Costello, Roger L. wrote:
> Hi Folks,
> Thank you very much for your excellent comments.
> Below is a summary of what I've learned. What would you add to this
> list? What would you change?

This is definitely heading in a better direction.

> 1. It is important to get inputs from a diverse set of people when
> creating a Data Specification and when evaluating an implementation
> (e.g. XML Schema). Different people have different perspectives on the
> information. Never assume that any one person has the whole picture.
> Get inputs from Subject Matter Experts (SMEs), technology experts
> (TEs), users of applications that will use the data, and business
> people. 

You should also be prepared for interruptions and exceptions during and 
after the data design process.

> 2. Be careful of loose, ambiguous terminology. The Data Specification
> must provide clear, unambiguous definitions of the data.
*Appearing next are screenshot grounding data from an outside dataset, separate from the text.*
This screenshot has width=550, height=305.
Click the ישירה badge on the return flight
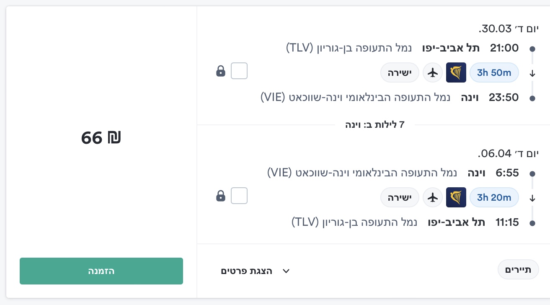400,197
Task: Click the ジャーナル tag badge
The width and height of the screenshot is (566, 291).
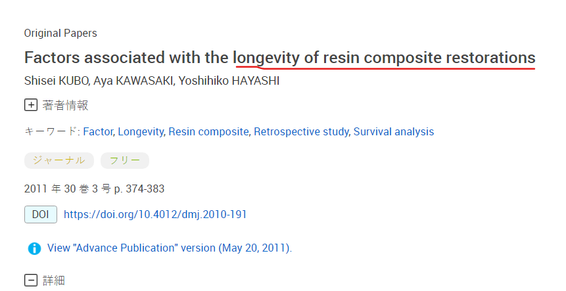Action: pos(59,160)
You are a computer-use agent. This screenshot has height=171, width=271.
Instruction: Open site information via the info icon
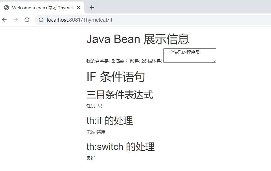coord(41,20)
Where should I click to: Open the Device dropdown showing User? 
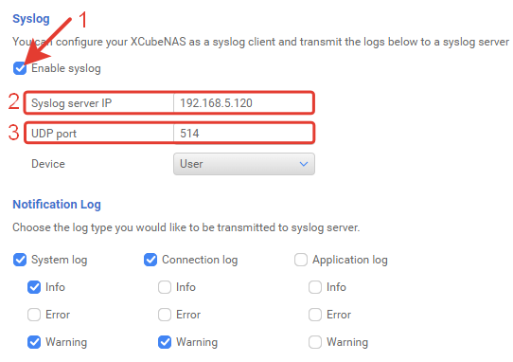(x=244, y=164)
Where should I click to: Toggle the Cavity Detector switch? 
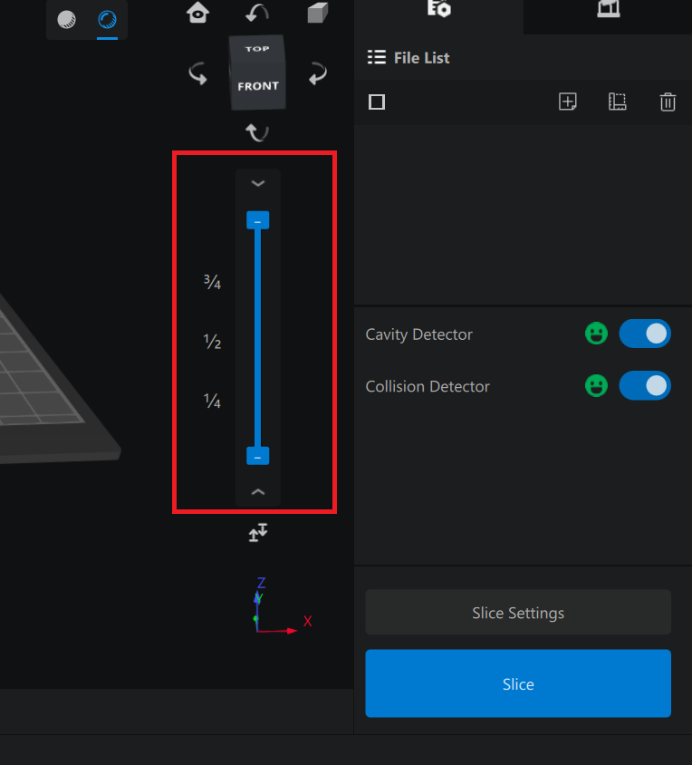[644, 334]
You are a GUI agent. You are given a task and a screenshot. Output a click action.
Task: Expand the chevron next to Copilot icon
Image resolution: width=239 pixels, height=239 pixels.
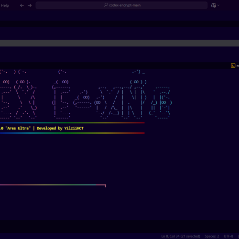point(218,5)
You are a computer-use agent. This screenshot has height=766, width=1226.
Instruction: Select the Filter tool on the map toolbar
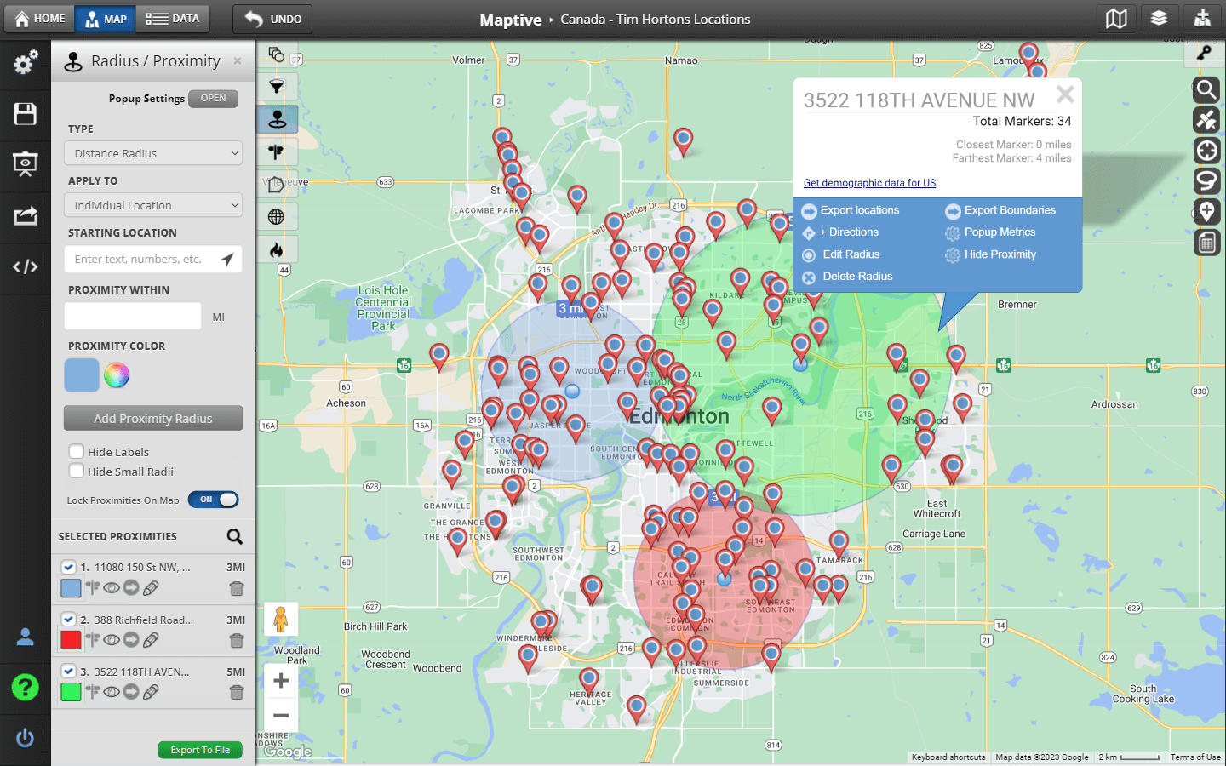tap(278, 86)
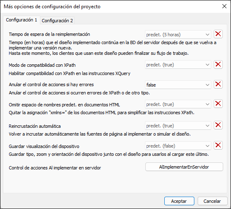Open the dropdown showing false
This screenshot has height=209, width=231.
coord(178,85)
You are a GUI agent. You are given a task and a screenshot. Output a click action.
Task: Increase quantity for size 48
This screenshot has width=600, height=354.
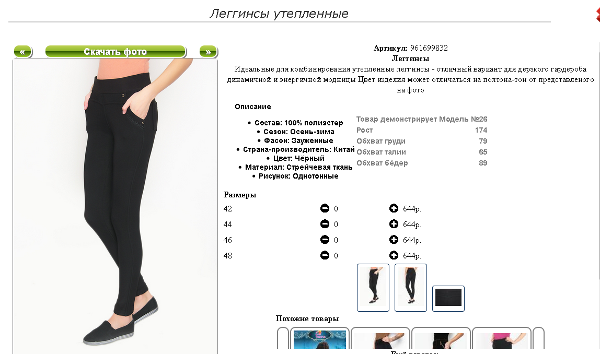pyautogui.click(x=394, y=255)
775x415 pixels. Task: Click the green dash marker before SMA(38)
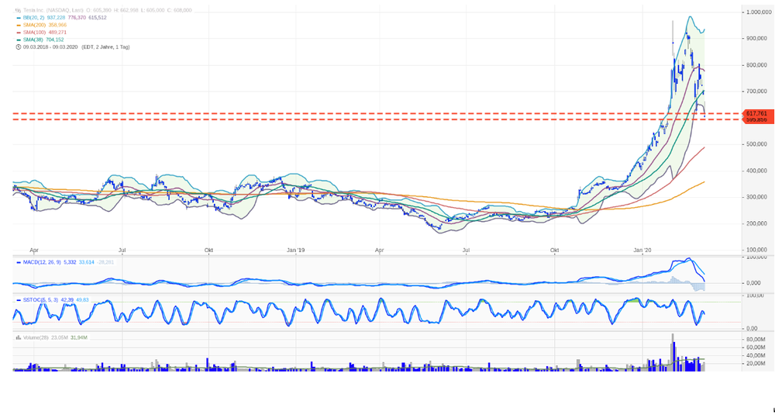click(x=19, y=40)
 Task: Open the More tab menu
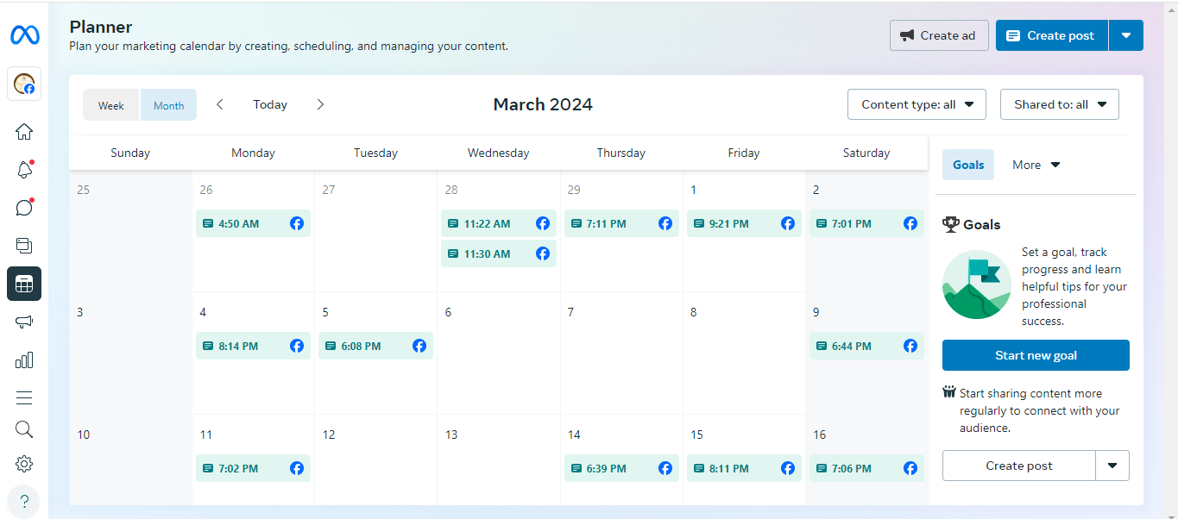(x=1036, y=165)
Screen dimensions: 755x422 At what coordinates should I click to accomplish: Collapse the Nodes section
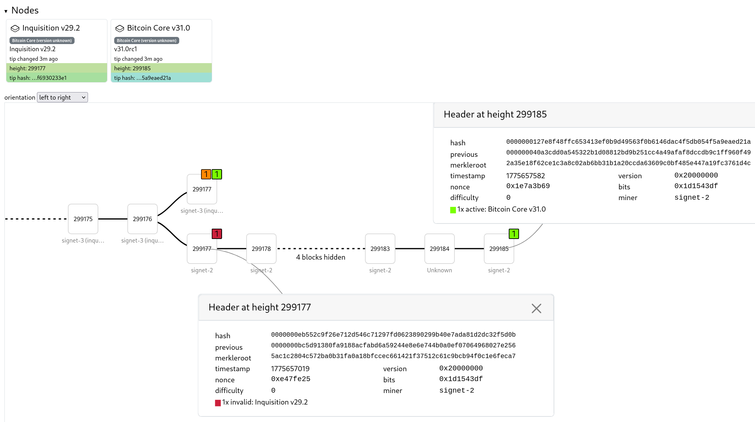tap(5, 11)
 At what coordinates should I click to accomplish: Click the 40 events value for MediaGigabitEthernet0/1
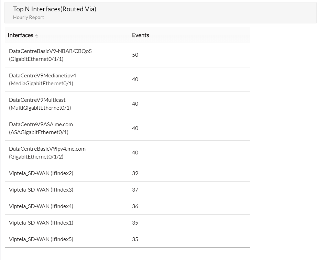[135, 79]
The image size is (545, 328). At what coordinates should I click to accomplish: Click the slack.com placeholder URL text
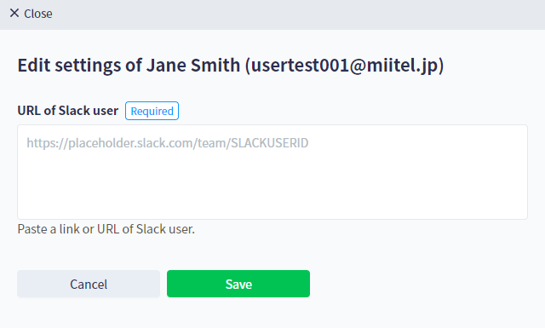(x=168, y=143)
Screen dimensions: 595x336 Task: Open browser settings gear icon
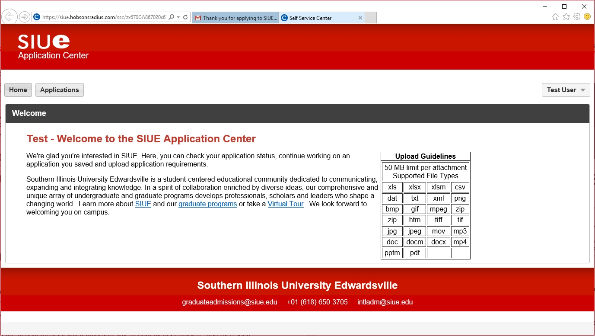[576, 17]
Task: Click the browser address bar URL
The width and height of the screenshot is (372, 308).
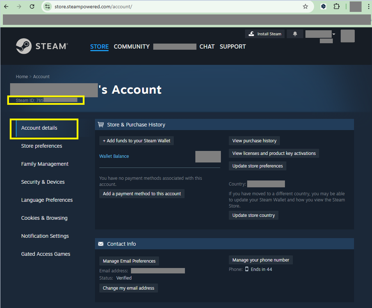Action: [x=94, y=7]
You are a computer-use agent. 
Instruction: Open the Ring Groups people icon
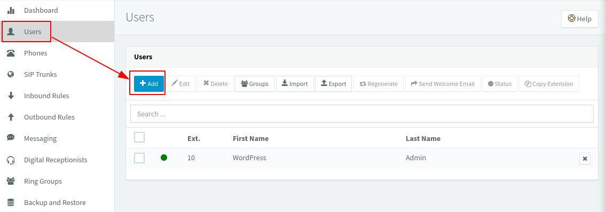point(11,180)
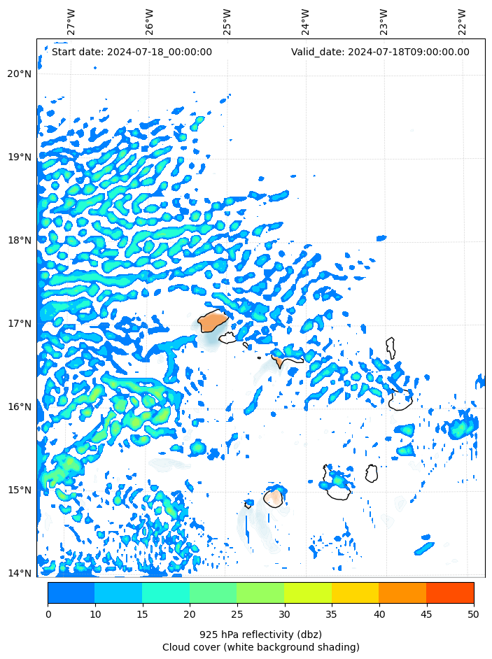Click the 17°N latitude axis label
Screen dimensions: 492x659
coord(19,324)
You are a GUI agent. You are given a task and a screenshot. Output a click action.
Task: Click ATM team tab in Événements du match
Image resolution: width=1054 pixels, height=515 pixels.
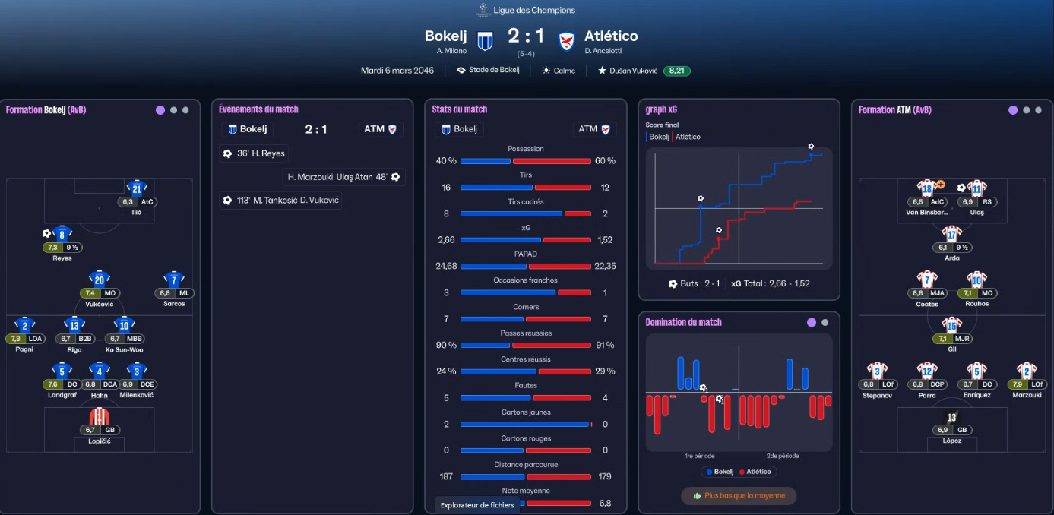[381, 129]
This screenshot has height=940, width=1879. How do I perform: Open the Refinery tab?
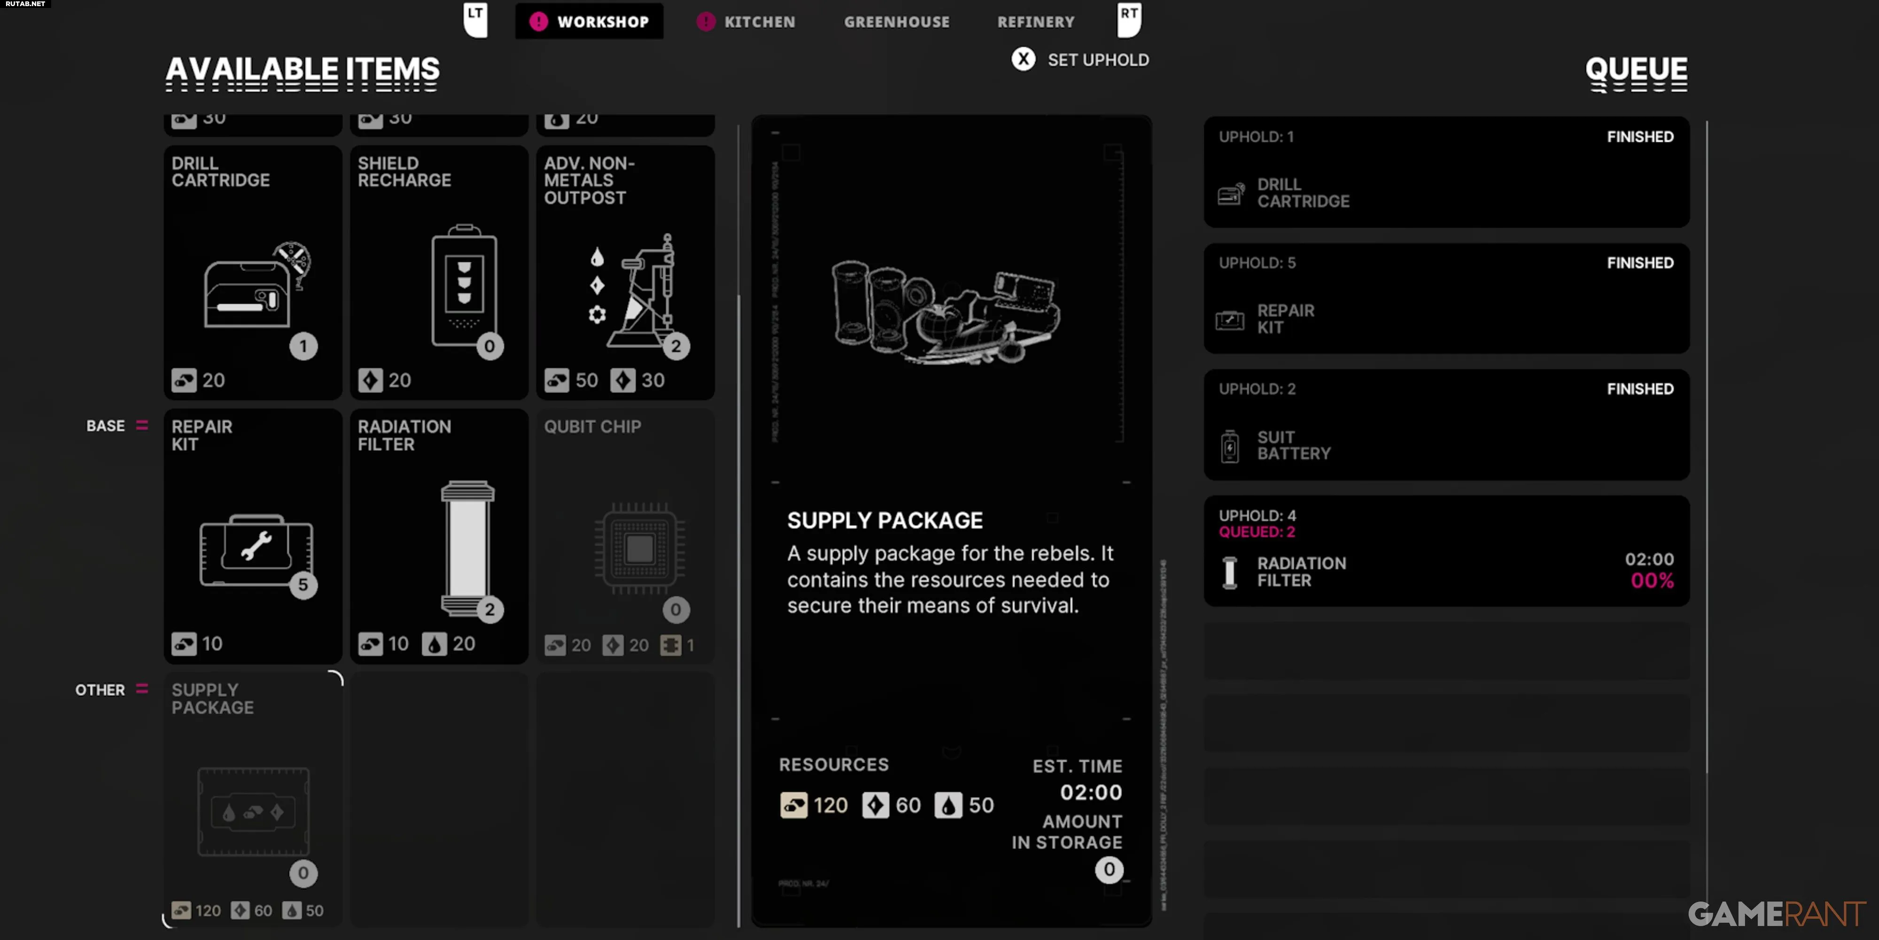tap(1036, 22)
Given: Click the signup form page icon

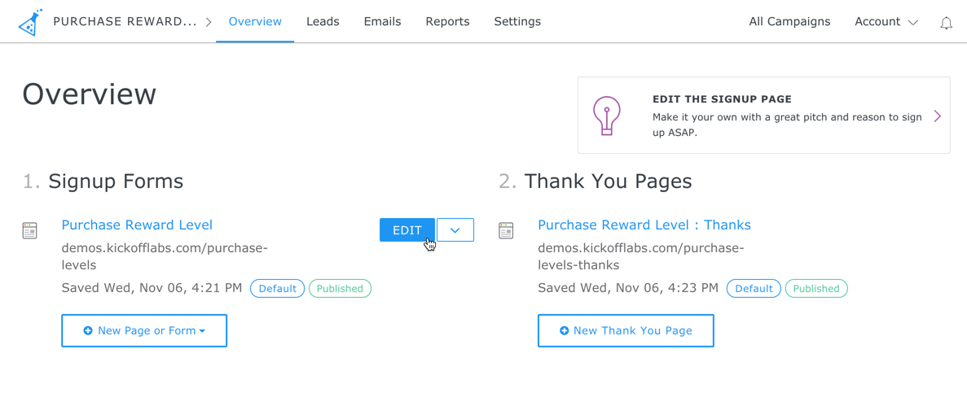Looking at the screenshot, I should point(30,231).
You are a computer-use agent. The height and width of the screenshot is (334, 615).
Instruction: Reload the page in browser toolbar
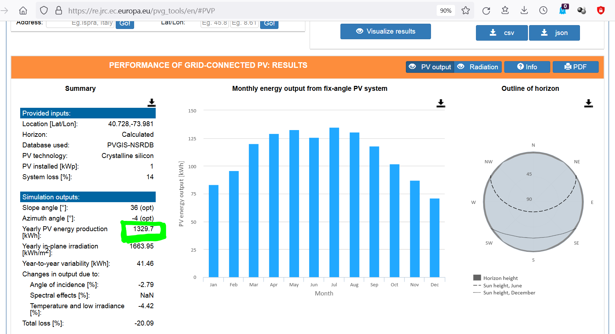[x=486, y=11]
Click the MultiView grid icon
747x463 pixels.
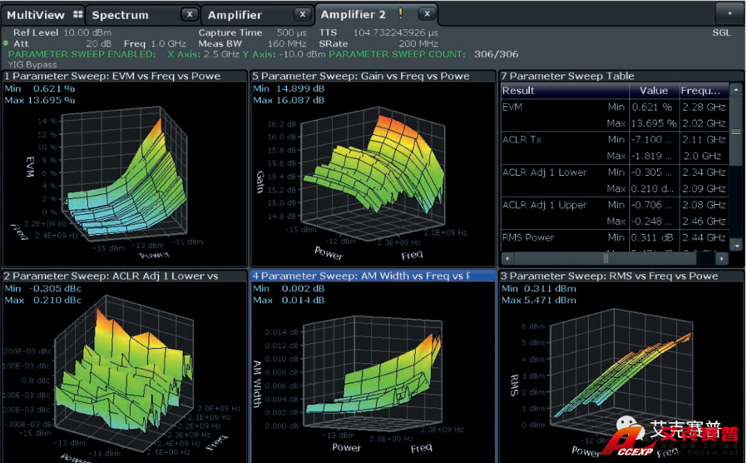tap(77, 15)
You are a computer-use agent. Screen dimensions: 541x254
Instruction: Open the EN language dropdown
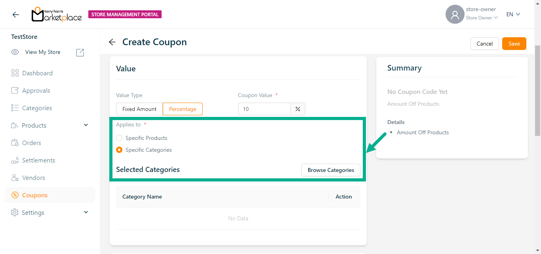click(513, 14)
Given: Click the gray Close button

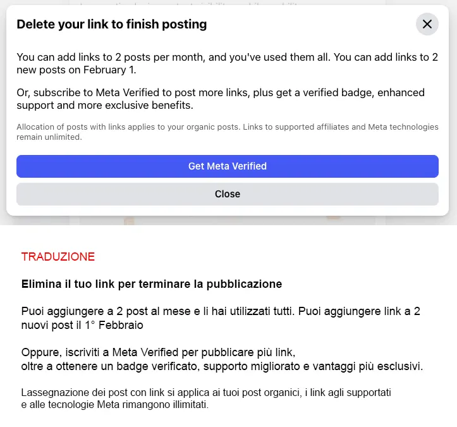Looking at the screenshot, I should [228, 194].
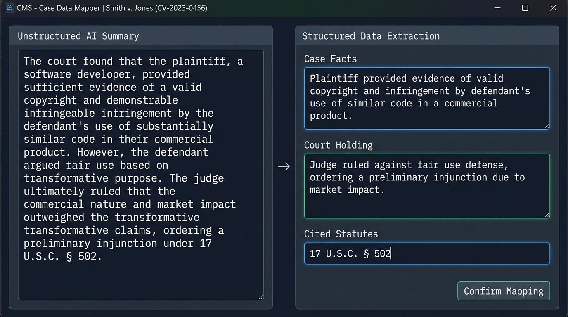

There isn't any such thing for interesting cases, but...

> 3. One or more implementations are derived from a Data Specification.
> An implementation may or may not be a 1:1 mapping of the Data
> Specification. 
> For example, a Data Specification may describe the data in a
> traditional parent-child format, whereas the implementation may be an
> RDF document.
> A Data Specification implementation may be incorporated into a broader
> activity which requires a generalization of the data. For example, Book
> data that is specified in a Book Data Specification may be incorporated
> into a larger multimedia interchange format, perhaps requiring "Book"
> to be generalized to "Product." 

This is a nice bit of flexibility.

> 4. If there is not a 1:1 correspondence between an implementation and
> the Data Specification, then there must be a way to map between the
> implementation and the Data Specification. This is important for
> traceability. 

That mapping may only flow in one direction.  I'm not sure that'll make 
you happy, but it's not an unusual situation.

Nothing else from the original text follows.